Francesco Gavazzi nella tappa di oggi (Bettiniphoto).

Prosegue senza soluzione di continuità il Giro in fuga per l’Androni Giocattoli Sidermec. I campioni d’Italia anche nella temuta tappa dello Zoncolan (la 14ª, da San Vito al Tagliamento allo Zoncolan appunto di 186 chilometri), hanno proposto un corridore all’attacco. È stata la volta di Francesco Gavazzi, già allo scoperto in questa corsa rosa, così come già piazzato in queste due prime settimane di corsa. Il capitano dell’Androni Giocattoli Sidermec è entrato nell’azione che ha preso piede attorno al chilometro 40 all’inizio della prima salita di giornata, dopo che il colombiano Torres aveva provato ad infilarsi nel primissimo tentativo di fuga e Mattia Cattaneo nel secondo allungo.
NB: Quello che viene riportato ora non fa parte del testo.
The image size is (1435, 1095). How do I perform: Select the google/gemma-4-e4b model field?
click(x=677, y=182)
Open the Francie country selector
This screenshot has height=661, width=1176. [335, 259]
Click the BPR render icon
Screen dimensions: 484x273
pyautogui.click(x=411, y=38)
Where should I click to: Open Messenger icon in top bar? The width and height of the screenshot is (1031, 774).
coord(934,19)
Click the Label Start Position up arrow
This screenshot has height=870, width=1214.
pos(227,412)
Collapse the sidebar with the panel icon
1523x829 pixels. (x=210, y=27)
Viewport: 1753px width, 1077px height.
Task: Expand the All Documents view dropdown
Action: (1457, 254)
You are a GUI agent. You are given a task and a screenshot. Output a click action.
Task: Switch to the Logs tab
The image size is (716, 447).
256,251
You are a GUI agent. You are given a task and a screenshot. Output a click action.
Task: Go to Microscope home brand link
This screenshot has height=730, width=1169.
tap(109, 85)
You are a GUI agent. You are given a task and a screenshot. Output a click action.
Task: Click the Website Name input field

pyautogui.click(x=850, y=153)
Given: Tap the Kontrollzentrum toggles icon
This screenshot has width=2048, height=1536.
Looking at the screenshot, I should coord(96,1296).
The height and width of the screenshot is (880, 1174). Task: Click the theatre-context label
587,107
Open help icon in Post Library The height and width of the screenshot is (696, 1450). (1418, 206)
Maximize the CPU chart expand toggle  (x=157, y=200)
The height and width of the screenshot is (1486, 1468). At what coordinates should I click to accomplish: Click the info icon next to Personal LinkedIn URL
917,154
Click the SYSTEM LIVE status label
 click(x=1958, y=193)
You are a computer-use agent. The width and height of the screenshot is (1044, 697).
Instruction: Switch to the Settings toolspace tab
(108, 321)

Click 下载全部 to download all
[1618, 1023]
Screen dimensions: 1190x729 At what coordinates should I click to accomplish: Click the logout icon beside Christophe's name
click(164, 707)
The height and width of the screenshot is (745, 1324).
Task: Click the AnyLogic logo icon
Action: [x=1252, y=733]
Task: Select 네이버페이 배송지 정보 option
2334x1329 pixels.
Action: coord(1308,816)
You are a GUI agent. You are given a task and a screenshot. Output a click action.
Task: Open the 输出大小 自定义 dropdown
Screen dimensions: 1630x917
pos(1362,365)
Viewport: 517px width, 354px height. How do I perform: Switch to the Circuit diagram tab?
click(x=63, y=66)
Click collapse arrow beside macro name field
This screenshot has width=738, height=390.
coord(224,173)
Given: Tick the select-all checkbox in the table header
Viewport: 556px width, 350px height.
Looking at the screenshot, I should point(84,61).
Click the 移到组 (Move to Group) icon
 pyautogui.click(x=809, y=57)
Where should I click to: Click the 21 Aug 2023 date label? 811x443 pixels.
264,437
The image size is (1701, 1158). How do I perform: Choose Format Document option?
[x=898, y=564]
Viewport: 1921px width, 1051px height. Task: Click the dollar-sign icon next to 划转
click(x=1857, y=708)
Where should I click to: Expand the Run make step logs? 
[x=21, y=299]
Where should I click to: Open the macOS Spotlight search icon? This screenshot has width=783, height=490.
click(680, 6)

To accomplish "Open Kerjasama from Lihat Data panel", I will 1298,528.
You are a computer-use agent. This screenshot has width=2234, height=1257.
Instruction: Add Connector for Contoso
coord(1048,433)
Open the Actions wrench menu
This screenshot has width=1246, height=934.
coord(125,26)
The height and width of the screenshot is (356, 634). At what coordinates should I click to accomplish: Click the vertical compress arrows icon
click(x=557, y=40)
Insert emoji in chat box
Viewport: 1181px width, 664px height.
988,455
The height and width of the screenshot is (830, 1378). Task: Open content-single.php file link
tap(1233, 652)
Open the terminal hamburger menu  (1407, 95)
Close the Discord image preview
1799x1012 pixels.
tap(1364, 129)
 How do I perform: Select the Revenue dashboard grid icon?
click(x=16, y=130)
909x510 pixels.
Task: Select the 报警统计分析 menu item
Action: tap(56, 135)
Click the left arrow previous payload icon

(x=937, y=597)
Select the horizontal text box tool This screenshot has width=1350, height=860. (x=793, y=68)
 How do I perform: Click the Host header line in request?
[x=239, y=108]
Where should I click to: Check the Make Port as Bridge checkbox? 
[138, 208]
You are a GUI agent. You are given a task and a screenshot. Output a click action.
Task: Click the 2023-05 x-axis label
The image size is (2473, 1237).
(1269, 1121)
Gavazzi, che ha vinto anche un traguardo volante, ha pedalato in testa alla corsa con altri sei compagni d’avventura per parecchi chilometri. Il gruppo è rientrato sul portacolori dell’Androni Giocattoli Sidermec sulla penultima salita, non troppi chilometri prima dell’attacco dello Zoncolan. Sulla terribile montagna friulana, dove ha vinto e bene Chris Froome davanti di poco alla maglia rosa Yates, per l’Androni Giocattoli Sidermec si sono difesi con onore Rodolfo Torres e Fausto Masnada.
Quella di oggi è stata la tredicesima tappa consecutiva nella quale i campioni d’Italia sono riusciti ad inserire un corridore in fuga.
Domani il Giro andrà da Tolmezzo a Sappada. Ancora salita.